WHEREAS, Patriot, TPL and Charles H. Moore ("Moore") collectively hold all rights with respect to certain microprocessor implementation and architecture patents set forth on Schedule 1 (the "MSD Patents");
WHEREAS, Moore has transferred complete authority for the management of Moore's rights to the MSD Patents to TPL;
WHEREAS, Patriot, TPL and Moore have entered into the Master Agreement, pursuant to which Patriot and TPL are entering into licenses with P-Newco and T-Newco, respectively, with respect to certain of their rights in the MSD Patents (collectively, the "Newco Licenses");
WHEREAS, Patriot, TPL, P-Newco and T-Newco have entered into a Merger Agreement, pursuant to which T-Newco merged with and into P-Newco, with P-Newco continuing as the surviving entity and holding all of the rights with respect to the MSD Patents formerly held by P-Newco and T-Newco;
WHEREAS, pursuant to the Master Agreement, P-Newco, Patriot and TPL are entering into this Commercialization Agreement providing for the commercialization of P-Newco's interests in the MSD Patents by TPL in return for the commitment of TPL to diligently pursue the commercialization; and
WHEREAS, concurrently herewith Patriot and TPL are entering into that certain Limited Liability Company Operating Agreement of P-Newco (the "Operating Agreement"), governing the rights and obligations of Patriot and TPL with respect to their membership interests in P-Newco and the distribution of the proceeds received from the commercialization program contemplated by this Commercialization Agreement.

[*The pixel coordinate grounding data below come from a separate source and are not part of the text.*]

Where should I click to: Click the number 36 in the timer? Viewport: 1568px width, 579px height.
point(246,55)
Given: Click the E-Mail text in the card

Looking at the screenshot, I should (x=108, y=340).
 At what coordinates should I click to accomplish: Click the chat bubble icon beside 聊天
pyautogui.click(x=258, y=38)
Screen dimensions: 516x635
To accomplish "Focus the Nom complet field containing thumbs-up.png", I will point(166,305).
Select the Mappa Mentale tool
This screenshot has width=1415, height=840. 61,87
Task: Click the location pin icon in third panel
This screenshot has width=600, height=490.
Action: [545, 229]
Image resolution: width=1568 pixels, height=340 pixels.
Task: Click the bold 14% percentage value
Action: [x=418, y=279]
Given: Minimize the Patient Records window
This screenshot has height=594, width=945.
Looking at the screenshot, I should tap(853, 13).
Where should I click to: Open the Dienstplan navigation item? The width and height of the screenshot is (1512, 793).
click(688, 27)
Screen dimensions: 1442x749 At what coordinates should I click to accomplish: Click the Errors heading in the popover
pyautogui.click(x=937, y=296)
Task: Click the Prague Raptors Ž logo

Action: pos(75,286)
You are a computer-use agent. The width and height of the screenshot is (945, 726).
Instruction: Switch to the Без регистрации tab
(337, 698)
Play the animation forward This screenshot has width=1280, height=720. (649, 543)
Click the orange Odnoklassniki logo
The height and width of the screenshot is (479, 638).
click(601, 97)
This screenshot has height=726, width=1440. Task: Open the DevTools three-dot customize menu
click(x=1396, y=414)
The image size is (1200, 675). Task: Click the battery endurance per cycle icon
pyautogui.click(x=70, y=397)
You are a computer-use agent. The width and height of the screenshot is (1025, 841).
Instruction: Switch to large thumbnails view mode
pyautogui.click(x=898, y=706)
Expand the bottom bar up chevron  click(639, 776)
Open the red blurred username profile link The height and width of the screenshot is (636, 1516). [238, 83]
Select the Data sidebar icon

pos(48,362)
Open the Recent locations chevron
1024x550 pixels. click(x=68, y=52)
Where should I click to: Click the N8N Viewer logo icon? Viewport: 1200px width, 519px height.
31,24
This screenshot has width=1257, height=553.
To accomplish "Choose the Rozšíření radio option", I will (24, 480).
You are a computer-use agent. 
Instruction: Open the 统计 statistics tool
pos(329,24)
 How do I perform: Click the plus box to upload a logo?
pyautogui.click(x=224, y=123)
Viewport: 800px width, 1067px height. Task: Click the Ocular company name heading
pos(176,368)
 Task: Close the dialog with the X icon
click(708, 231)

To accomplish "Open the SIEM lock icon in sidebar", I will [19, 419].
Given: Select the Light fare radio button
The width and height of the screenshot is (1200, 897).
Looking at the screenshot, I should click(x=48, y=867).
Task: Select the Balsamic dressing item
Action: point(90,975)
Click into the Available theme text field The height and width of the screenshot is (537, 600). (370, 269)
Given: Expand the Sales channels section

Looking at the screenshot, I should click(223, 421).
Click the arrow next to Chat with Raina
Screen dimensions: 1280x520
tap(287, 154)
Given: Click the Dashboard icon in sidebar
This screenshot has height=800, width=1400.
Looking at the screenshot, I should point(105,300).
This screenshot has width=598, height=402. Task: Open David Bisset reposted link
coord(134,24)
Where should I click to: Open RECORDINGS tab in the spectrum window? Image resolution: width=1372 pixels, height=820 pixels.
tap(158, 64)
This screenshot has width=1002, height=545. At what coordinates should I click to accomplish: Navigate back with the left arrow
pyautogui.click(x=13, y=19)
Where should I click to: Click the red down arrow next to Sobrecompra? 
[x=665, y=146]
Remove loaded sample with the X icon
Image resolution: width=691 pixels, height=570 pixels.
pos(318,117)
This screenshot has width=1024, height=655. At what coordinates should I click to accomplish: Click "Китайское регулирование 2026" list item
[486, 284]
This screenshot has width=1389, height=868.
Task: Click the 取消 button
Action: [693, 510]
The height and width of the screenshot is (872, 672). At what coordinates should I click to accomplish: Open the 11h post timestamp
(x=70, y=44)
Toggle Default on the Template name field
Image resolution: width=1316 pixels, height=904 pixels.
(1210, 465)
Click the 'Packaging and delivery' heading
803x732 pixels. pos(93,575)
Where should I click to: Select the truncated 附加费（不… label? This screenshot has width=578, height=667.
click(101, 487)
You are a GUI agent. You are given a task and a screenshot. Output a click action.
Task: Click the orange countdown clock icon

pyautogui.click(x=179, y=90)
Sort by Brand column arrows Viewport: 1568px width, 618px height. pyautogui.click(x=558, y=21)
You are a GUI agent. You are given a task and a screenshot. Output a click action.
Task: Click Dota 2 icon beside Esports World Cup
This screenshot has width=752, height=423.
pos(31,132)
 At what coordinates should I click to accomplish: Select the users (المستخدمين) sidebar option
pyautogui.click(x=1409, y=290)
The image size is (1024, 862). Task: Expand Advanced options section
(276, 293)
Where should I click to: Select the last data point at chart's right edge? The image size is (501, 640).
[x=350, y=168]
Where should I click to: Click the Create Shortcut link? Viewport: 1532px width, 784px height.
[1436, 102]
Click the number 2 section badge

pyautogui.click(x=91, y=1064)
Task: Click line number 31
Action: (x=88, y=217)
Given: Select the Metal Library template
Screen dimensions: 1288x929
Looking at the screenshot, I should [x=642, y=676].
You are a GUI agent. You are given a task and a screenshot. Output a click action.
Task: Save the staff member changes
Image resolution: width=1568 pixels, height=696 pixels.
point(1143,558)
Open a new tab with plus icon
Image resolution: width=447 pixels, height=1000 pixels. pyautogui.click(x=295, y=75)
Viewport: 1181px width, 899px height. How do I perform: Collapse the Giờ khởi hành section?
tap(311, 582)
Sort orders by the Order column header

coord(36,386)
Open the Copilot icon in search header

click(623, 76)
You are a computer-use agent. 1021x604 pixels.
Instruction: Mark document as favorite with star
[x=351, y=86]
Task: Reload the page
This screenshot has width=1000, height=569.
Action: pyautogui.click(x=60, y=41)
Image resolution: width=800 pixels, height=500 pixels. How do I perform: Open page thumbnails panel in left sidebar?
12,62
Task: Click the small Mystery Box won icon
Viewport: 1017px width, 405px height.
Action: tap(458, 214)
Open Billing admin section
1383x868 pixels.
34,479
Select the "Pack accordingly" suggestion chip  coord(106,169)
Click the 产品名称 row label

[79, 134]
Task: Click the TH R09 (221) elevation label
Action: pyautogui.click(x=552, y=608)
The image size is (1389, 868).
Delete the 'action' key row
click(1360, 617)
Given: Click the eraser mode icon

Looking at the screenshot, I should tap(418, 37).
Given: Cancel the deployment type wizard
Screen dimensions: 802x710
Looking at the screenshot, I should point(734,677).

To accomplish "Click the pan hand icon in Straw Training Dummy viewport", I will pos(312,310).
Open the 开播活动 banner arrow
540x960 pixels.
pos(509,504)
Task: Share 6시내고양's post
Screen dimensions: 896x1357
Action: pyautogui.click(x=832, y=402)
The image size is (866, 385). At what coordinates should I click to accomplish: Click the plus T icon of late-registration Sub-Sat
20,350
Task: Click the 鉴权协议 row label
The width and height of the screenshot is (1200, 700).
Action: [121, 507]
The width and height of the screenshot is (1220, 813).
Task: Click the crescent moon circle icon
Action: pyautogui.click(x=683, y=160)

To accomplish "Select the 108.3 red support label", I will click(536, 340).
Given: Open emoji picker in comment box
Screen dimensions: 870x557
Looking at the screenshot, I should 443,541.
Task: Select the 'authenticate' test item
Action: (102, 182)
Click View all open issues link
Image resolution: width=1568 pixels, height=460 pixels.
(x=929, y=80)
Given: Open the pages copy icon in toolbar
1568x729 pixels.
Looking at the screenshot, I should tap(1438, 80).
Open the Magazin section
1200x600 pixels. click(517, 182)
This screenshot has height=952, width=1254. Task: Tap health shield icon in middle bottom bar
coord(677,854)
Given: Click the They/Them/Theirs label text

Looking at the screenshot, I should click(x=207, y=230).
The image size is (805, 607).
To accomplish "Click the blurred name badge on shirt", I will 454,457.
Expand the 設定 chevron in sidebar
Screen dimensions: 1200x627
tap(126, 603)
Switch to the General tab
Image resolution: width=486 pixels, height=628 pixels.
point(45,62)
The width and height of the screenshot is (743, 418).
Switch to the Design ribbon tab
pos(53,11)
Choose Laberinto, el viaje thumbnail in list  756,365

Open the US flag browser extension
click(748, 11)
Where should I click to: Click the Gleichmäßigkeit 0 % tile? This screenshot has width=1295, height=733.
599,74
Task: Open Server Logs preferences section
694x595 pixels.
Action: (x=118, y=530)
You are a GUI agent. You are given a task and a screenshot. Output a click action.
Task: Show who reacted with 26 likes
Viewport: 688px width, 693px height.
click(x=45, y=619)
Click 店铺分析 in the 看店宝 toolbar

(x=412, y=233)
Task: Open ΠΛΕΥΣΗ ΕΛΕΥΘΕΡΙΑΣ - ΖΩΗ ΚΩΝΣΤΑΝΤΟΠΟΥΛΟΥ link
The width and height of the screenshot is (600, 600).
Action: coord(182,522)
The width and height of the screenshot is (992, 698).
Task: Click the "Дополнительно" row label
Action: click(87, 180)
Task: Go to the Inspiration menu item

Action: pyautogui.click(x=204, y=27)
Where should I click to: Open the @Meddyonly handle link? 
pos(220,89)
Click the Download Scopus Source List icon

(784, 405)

NOW THEREFORE, for and in consideration of the mutual covenants herein contained as well as other good and valuable consideration the receipt and sufficiency of which is hereby acknowledged, the parties hereto covenant and agree that:
GRANT
.1 Pursuant to the Master Agreement, P-Newco and TPL shall enter into the grant attached hereto as Exhibit A (the "Grant").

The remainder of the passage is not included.